A stable shell for artificial cells
Scientists of the MaxSynBio Research Network are developing cell-like lipid vesicles which can be populated with natural cell proteins.
October 26, 2017
At first glance, the natural cell membrane looks like a relatively simple structure consisting of a double layer of fatty acid molecules. But in fact, the cell membrane exhibits properties which have proven very difficult to reproduce in the laboratory. Artificial cells have a shell made of fat molecules; however, until now, it has been too unstable and non-porous. As a result, scientists have been unable to populate these artificial cells with the molecules required for cellular processes to take place.
With the aid of a trick, the Max Planck scientists and their colleagues created lipid vesicles that could in future form the basis for artificial cells. The researchers used droplets made from long-chain organic molecules known as amphiphilic polymers, which act like surfactants. The droplets consist of an outer layer of perfluorinated polyether and an inner layer of water soluble polyethylene glycol to which gold nanoparticles have been attached. The difference in solubility between the inner and outer layer means that the droplets float in an oil-containing medium, while retaining an aqueous solution in their interior. Using a micro-injection system, the researchers were able to inject tiny lipid vesicles into the polymer droplets. Adding magnesium causes the vesicles inside the droplets to dissipate and merge to form a single lipid layer on the inside of the droplet.

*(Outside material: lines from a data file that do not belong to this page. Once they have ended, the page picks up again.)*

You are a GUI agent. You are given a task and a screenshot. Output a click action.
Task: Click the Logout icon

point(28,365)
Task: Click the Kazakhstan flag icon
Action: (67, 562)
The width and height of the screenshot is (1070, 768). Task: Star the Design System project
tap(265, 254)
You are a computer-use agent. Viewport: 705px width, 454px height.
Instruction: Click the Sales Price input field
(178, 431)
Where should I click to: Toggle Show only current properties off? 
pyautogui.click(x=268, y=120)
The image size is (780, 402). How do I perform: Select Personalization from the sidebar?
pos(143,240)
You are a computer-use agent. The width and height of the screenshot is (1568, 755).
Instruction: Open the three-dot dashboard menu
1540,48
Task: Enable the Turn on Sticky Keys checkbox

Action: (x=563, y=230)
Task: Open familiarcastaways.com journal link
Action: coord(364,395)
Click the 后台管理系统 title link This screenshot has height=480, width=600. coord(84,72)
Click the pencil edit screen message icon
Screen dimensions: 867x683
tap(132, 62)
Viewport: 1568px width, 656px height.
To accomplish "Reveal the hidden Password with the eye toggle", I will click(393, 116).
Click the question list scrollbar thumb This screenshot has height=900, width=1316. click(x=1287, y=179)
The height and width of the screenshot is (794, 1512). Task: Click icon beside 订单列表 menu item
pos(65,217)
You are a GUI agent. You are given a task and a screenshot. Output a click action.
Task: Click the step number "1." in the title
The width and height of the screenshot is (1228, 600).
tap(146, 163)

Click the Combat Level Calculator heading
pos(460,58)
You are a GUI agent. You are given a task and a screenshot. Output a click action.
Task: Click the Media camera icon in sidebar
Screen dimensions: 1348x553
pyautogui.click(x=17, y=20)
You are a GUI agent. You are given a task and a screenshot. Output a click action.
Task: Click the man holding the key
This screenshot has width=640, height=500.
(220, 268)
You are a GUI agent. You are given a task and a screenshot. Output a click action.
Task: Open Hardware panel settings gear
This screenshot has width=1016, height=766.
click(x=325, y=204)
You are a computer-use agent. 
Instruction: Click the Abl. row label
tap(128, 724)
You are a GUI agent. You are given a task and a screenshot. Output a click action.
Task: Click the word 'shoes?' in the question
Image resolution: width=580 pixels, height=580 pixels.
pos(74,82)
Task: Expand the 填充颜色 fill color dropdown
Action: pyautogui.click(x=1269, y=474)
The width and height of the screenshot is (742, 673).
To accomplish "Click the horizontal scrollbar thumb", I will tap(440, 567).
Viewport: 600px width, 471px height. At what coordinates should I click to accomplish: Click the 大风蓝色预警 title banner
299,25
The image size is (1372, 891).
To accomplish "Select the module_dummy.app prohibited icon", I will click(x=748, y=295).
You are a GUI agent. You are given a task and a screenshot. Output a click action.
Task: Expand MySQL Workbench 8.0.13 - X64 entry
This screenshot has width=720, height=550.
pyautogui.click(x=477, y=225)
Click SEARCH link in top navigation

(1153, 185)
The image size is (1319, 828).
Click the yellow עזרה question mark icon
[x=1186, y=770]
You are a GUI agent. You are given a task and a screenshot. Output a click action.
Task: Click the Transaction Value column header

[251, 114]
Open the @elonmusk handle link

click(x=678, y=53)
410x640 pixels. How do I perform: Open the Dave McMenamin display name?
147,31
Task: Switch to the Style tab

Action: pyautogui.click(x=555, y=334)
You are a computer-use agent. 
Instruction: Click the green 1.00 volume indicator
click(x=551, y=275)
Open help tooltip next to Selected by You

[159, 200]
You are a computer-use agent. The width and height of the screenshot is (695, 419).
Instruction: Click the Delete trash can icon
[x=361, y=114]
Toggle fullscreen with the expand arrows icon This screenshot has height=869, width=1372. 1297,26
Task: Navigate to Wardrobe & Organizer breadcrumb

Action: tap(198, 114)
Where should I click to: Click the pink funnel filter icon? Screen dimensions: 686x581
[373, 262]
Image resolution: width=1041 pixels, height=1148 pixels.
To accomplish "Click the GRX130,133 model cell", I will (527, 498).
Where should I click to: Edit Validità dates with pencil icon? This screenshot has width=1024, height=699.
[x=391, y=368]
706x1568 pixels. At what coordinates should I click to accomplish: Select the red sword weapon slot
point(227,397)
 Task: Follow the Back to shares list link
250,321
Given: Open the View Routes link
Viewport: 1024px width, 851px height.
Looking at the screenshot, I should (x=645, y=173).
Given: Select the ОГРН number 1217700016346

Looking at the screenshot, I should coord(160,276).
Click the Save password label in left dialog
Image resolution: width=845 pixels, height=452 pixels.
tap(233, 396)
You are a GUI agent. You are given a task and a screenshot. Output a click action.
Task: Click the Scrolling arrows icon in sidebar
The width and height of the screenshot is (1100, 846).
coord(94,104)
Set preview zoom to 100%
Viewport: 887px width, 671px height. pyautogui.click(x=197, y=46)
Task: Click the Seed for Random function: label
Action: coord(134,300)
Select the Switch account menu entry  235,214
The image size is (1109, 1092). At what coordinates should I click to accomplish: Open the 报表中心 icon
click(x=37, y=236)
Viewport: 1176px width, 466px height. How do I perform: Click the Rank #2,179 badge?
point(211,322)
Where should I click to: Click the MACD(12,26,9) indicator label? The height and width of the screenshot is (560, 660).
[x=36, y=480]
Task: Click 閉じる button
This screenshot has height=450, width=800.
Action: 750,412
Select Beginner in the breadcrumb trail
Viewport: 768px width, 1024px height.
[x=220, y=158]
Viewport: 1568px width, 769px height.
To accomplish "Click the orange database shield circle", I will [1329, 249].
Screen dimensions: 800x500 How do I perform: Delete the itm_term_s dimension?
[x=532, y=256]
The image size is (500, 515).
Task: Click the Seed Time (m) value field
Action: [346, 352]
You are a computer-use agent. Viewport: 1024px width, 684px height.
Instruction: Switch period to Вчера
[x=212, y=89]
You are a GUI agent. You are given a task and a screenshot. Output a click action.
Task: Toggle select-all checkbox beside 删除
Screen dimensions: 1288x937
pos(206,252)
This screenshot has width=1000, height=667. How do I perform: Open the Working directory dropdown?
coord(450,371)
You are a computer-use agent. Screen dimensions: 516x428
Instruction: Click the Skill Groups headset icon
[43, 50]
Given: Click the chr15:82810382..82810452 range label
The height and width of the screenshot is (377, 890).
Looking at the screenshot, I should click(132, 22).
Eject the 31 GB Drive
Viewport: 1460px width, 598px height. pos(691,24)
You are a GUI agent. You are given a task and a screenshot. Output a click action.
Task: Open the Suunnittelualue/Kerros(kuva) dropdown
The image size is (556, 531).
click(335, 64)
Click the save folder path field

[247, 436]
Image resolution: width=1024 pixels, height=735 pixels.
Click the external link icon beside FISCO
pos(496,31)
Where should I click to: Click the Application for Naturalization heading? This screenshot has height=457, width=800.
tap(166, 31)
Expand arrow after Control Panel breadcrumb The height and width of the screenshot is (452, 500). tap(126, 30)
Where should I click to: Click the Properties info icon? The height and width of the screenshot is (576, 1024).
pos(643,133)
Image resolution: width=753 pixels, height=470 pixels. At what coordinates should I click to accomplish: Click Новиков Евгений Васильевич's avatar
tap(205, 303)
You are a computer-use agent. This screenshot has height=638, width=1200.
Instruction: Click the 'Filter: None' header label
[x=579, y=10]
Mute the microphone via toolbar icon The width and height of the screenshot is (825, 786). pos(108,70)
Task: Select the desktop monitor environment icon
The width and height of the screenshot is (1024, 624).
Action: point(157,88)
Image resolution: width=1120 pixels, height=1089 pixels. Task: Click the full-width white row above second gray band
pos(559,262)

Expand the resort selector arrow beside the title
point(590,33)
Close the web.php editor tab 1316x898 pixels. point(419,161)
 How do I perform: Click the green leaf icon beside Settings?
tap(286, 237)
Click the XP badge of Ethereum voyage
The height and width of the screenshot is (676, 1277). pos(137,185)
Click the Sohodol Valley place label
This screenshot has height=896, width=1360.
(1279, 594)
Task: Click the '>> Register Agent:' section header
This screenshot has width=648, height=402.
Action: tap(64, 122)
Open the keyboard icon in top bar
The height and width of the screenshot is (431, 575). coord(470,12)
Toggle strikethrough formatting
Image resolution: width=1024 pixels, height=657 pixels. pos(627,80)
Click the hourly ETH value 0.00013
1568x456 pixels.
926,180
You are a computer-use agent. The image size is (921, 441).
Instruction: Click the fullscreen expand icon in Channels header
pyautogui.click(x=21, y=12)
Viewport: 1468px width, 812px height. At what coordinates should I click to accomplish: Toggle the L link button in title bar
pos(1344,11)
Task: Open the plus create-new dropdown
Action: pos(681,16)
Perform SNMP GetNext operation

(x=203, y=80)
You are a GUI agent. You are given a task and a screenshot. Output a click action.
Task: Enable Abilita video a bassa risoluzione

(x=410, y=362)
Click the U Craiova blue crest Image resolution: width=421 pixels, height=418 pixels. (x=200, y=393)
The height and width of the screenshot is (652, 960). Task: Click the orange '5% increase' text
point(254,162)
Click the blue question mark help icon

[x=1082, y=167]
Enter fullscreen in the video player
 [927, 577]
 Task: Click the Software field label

“The lipid vesicles that this produces are mechanically and chemically stable, allowing us to inject proteins into them, as in natural cells,” says Joachim Spatz from the Max Planck Institute for Medical Research in Heidelberg. Using a picoinjection system specially developed for this purpose, the researchers could inject precisely controlled quantities of cellular proteins into the polymer-lipid vesicles. “Using this technique, we are able to populate up to 1000 vesicles per second with proteins – cytoskeletal proteins like actin and tubulin or the transmembrane protein integrin. This means we can quickly obtain enough vesicles for biological or medical analysis,” explains Spatz. The scientists then remove the surfactant shell and transfer the lipid vesicles to an aqueous solution. The vesicles can, for example, then be made to interact with natural cells.
The new technique is not just limited to helping develop artificial cells, as is the goal of synthetic biology and in Germany the MaxSynBio research network of the Max Planck Society. It also offers a simple model system that is quick to manufacture and can be used to study interactions with signalling molecules on other cells or viruses.
The project involved researchers from the Max Planck Institutes for Medical Research in Heidelberg, for Dynamics and Self-Organization in Göttingen, for Dynamics of Complex Technical Systems in Magdeburg and of Colloids and Interfaces in Potsdam, and from the Universities of Heidelberg, Jena, Magdeburg and Bordeaux.